* _EXERCISE OBJECTIVE_
Nothing in the records may be left out or reworded; return them exactly.

* _DATA IN THIS EXERCISE_

-------

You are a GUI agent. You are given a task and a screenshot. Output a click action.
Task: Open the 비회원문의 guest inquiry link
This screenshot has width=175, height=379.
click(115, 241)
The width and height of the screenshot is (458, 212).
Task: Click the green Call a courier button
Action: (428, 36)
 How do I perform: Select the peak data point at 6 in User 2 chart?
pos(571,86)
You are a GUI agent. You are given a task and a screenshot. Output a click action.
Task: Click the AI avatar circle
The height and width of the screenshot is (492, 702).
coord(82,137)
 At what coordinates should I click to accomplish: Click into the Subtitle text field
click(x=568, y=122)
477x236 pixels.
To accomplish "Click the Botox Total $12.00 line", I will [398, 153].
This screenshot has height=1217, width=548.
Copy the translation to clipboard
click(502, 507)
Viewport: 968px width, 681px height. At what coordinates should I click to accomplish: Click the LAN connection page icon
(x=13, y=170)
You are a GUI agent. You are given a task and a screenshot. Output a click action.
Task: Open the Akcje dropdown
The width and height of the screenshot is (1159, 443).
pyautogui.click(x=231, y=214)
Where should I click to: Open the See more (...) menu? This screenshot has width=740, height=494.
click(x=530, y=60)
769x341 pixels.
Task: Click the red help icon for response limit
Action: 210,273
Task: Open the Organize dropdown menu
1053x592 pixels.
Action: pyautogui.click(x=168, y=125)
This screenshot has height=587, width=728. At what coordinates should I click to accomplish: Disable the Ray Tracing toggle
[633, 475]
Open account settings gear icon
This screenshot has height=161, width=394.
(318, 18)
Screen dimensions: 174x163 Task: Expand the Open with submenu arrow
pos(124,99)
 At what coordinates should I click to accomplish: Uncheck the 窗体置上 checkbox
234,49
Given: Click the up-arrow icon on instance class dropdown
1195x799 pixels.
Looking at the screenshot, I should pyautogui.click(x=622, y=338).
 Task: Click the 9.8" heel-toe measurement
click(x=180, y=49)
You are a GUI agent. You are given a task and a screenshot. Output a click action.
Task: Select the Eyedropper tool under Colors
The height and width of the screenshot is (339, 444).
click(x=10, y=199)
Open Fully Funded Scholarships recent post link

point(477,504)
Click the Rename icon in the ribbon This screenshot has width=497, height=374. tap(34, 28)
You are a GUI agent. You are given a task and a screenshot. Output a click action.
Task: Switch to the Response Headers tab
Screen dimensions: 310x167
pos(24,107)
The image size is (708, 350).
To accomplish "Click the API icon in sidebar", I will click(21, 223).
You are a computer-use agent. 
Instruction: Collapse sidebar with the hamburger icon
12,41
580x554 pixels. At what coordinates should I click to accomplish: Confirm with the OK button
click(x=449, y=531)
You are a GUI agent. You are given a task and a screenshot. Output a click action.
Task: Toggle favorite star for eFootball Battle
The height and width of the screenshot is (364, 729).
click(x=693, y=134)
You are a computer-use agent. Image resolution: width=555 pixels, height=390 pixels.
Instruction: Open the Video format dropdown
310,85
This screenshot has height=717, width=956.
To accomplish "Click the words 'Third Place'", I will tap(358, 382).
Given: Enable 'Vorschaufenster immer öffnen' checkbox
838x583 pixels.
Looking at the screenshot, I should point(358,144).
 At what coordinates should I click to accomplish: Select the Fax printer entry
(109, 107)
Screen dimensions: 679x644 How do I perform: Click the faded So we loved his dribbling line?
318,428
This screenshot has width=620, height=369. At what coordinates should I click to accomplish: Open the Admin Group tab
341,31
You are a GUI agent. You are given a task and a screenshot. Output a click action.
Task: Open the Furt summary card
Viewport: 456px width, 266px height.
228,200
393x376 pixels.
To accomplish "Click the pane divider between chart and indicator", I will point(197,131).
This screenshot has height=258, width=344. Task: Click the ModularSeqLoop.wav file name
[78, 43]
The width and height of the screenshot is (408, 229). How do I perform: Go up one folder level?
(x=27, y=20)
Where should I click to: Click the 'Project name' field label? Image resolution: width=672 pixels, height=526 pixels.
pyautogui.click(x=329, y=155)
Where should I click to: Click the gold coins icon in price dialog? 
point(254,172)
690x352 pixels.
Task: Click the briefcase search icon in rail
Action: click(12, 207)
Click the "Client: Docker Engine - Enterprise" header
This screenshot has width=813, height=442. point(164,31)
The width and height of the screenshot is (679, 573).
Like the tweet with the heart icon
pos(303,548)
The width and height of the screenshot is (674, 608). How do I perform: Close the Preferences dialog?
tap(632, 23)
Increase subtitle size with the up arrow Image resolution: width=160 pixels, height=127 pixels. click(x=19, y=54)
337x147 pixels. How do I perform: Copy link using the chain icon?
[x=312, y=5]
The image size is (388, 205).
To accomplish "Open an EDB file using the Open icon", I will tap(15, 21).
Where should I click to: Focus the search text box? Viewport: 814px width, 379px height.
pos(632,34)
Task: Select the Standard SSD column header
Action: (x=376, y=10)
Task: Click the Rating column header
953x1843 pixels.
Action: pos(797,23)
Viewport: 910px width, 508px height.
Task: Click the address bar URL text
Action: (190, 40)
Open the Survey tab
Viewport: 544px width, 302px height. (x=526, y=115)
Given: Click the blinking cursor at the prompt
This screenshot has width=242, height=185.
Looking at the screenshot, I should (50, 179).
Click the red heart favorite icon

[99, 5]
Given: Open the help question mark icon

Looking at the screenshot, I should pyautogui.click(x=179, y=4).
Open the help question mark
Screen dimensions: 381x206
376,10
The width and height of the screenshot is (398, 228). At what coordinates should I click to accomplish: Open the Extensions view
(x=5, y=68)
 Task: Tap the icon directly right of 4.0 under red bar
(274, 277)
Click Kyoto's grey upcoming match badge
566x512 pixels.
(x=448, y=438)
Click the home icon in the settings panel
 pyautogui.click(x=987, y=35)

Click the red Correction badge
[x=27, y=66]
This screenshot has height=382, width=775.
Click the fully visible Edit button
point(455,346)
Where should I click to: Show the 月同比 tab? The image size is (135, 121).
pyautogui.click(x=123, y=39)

-------

* _RESPONSE TO THE TASK_
You are a GUI agent. You are given a task and a screenshot. Output a click action.
Task: Open the 비회원문의 guest inquiry link
This screenshot has width=175, height=379.
click(115, 241)
The width and height of the screenshot is (458, 212).
Task: Click the green Call a courier button
Action: (428, 36)
 How do I perform: Select the peak data point at 6 in User 2 chart?
pos(571,86)
You are a GUI agent. You are given a task and a screenshot. Output a click action.
Task: Click the AI avatar circle
The height and width of the screenshot is (492, 702).
coord(82,137)
 At what coordinates should I click to accomplish: Click into the Subtitle text field
click(x=568, y=122)
477x236 pixels.
To accomplish "Click the Botox Total $12.00 line", I will [398, 153].
This screenshot has height=1217, width=548.
Copy the translation to clipboard
click(502, 507)
Viewport: 968px width, 681px height. At what coordinates should I click to accomplish: Click the LAN connection page icon
(x=13, y=170)
You are a GUI agent. You are given a task and a screenshot. Output a click action.
Task: Open the Akcje dropdown
The width and height of the screenshot is (1159, 443).
pyautogui.click(x=231, y=214)
Where should I click to: Open the See more (...) menu? This screenshot has width=740, height=494.
click(x=530, y=60)
769x341 pixels.
Task: Click the red help icon for response limit
Action: 210,273
Task: Open the Organize dropdown menu
1053x592 pixels.
Action: pyautogui.click(x=168, y=125)
This screenshot has height=587, width=728. At what coordinates should I click to accomplish: Disable the Ray Tracing toggle
[633, 475]
Open account settings gear icon
This screenshot has height=161, width=394.
(318, 18)
Screen dimensions: 174x163 Task: Expand the Open with submenu arrow
pos(124,99)
 At what coordinates should I click to accomplish: Uncheck the 窗体置上 checkbox
234,49
Given: Click the up-arrow icon on instance class dropdown
1195x799 pixels.
Looking at the screenshot, I should pyautogui.click(x=622, y=338).
 Task: Click the 9.8" heel-toe measurement
click(x=180, y=49)
You are a GUI agent. You are given a task and a screenshot. Output a click action.
Task: Select the Eyedropper tool under Colors
The height and width of the screenshot is (339, 444).
click(x=10, y=199)
Open Fully Funded Scholarships recent post link

point(477,504)
Click the Rename icon in the ribbon This screenshot has width=497, height=374. tap(34, 28)
You are a GUI agent. You are given a task and a screenshot. Output a click action.
Task: Switch to the Response Headers tab
Screen dimensions: 310x167
pos(24,107)
The image size is (708, 350).
To accomplish "Click the API icon in sidebar", I will click(21, 223).
You are a computer-use agent. 
Instruction: Collapse sidebar with the hamburger icon
12,41
580x554 pixels. At what coordinates should I click to accomplish: Confirm with the OK button
click(x=449, y=531)
You are a GUI agent. You are given a task and a screenshot. Output a click action.
Task: Toggle favorite star for eFootball Battle
The height and width of the screenshot is (364, 729).
click(x=693, y=134)
You are a computer-use agent. Image resolution: width=555 pixels, height=390 pixels.
Instruction: Open the Video format dropdown
310,85
This screenshot has height=717, width=956.
To accomplish "Click the words 'Third Place'", I will tap(358, 382).
Given: Enable 'Vorschaufenster immer öffnen' checkbox
838x583 pixels.
Looking at the screenshot, I should point(358,144).
 At what coordinates should I click to accomplish: Select the Fax printer entry
(109, 107)
Screen dimensions: 679x644 How do I perform: Click the faded So we loved his dribbling line?
318,428
This screenshot has width=620, height=369. At what coordinates should I click to accomplish: Open the Admin Group tab
341,31
You are a GUI agent. You are given a task and a screenshot. Output a click action.
Task: Open the Furt summary card
Viewport: 456px width, 266px height.
228,200
393x376 pixels.
To accomplish "Click the pane divider between chart and indicator", I will point(197,131).
This screenshot has height=258, width=344. Task: Click the ModularSeqLoop.wav file name
[78, 43]
The width and height of the screenshot is (408, 229). How do I perform: Go up one folder level?
(x=27, y=20)
Where should I click to: Click the 'Project name' field label? Image resolution: width=672 pixels, height=526 pixels.
pyautogui.click(x=329, y=155)
Where should I click to: Click the gold coins icon in price dialog? 
point(254,172)
690x352 pixels.
Task: Click the briefcase search icon in rail
Action: click(12, 207)
Click the "Client: Docker Engine - Enterprise" header
This screenshot has width=813, height=442. point(164,31)
The width and height of the screenshot is (679, 573).
Like the tweet with the heart icon
pos(303,548)
The width and height of the screenshot is (674, 608). How do I perform: Close the Preferences dialog?
tap(632, 23)
Increase subtitle size with the up arrow Image resolution: width=160 pixels, height=127 pixels. click(x=19, y=54)
337x147 pixels. How do I perform: Copy link using the chain icon?
[x=312, y=5]
The image size is (388, 205).
To accomplish "Open an EDB file using the Open icon", I will tap(15, 21).
Where should I click to: Focus the search text box? Viewport: 814px width, 379px height.
pos(632,34)
Task: Select the Standard SSD column header
Action: (x=376, y=10)
Task: Click the Rating column header
953x1843 pixels.
Action: pos(797,23)
Viewport: 910px width, 508px height.
Task: Click the address bar URL text
Action: (190, 40)
Open the Survey tab
Viewport: 544px width, 302px height. (x=526, y=115)
Given: Click the blinking cursor at the prompt
This screenshot has width=242, height=185.
Looking at the screenshot, I should (50, 179).
Click the red heart favorite icon

[99, 5]
Given: Open the help question mark icon

Looking at the screenshot, I should pyautogui.click(x=179, y=4).
Open the help question mark
Screen dimensions: 381x206
376,10
The width and height of the screenshot is (398, 228). At what coordinates should I click to accomplish: Open the Extensions view
(x=5, y=68)
 Task: Tap the icon directly right of 4.0 under red bar
(274, 277)
Click Kyoto's grey upcoming match badge
566x512 pixels.
(x=448, y=438)
Click the home icon in the settings panel
 pyautogui.click(x=987, y=35)

Click the red Correction badge
[x=27, y=66]
This screenshot has height=382, width=775.
Click the fully visible Edit button
point(455,346)
Where should I click to: Show the 月同比 tab? The image size is (135, 121).
pyautogui.click(x=123, y=39)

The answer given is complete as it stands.